La situation est bien entendue identique en Tunisie, où la chasse à la liberté d’expression est toujours de saison. A ceci près que les Tunisiens ont jugé nécessaire de rappeler leur ambassadeur à Doha en 2006 pour protester, cette fois encore, contre l’expression d’un opposant sur les ondes de la chaîne qatarie, et que le site d’Al-Jazeera, de très loin le plus fréquenté dans le monde arabe pour ce qui est des sites d’information, est inaccessible, comme bien d’autres il est vrai, depuis novembre 2009.

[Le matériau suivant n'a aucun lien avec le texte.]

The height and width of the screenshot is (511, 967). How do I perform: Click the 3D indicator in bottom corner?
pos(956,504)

Si les téléspectateurs maghrébins peuvent bien capter Al-Jazeera, celle-ci n’est donc plus officiellement représentée qu’en Libye et en Mauritanie, pays où l’exercice de la presse est, là aussi, soumis à des principes assez stricts… Avec des journalistes ainsi privés d’accès à leur terrain, on comprend mieux que la principale chaîne d’information arabe soit moins performante. Mais en réalité, la situation est loin de concerner le seul Maghreb. Le relatif désamour entre la célèbre chaîne d’information arabe et les téléspectateurs du sud de la Méditerranée a donc d’autres raisons.
Elles ne sont pas linguistiques, quoi qu’en disent certains, qui s’obstinent à croire qu’on ne comprend pas l’arabe au Maghreb, ou en tout cas pas l’arabe dit « classique ». En revanche, il est vrai qu’Al-Jazeera n’a pas le même pouvoir d’attraction dans une zone où de larges secteurs de la population sont traditionnellement branchés sur des chaînes étrangères, françaises bien entendu, mais aussi italiennes et espagnoles, voire berbères, mais celles-ci ne sont pas vraiment offensives sur le plan de l’information).

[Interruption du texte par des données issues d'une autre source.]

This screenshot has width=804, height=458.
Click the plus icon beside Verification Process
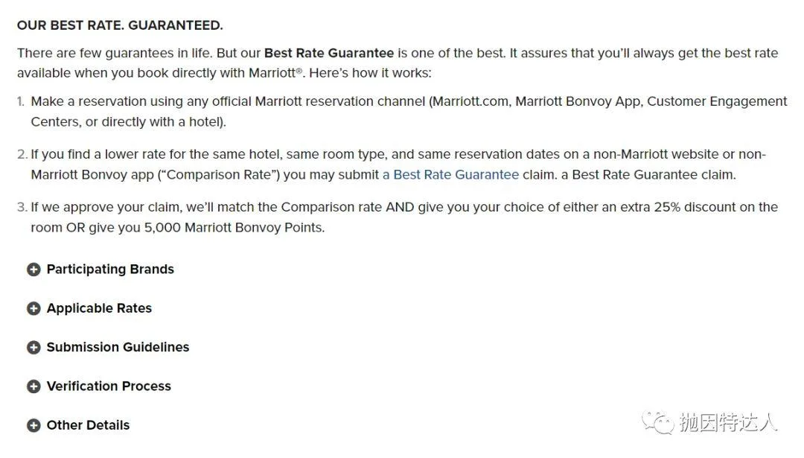coord(34,387)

Dans ce vaste « bassin de clientèle » que couvrent les chaînes arabes du Golfe (arabo-persique) à l’Océan (atlantique), la situation des téléspectateurs du Maghreb est donc particulière. Ils sont évidement arabes, mais pas exactement comme les autres ; ils suivent avec passion les concours télévisés qui mettent en compétition des apprentis chanteurs et chanteuses venus de tous les pays de la région, mais se retrouvent également au sein d’une compétition spécifiquement maghrébine (voir ce précédent billet) ; ils écoutent bien entendu Al-Jazeera, mais peuvent apparemment endurer plus facilement que d’autres d’en être privés.

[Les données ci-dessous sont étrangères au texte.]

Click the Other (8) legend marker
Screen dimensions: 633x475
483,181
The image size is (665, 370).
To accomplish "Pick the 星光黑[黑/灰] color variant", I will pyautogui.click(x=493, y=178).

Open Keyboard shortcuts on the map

S’il est vrai que les grands médias transnationaux ont bien un effet fédérateur en unissant les publics arabophones autour des mêmes vedettes, des mêmes débats et des mêmes images, on constate aussi que leur couverture n’est pas aussi solidement tissée partout. Dès lors, on est amené à poser l’hypothèse inverse en se demandant si la domination de la chaîne panarabe par excellence ne contribue pas, paradoxalement, à éloigner le Maghreb du reste du monde arabe à partir du moment où ‘elle se tient – où on la maintient - à distance trop grande des spectateurs du Maghreb.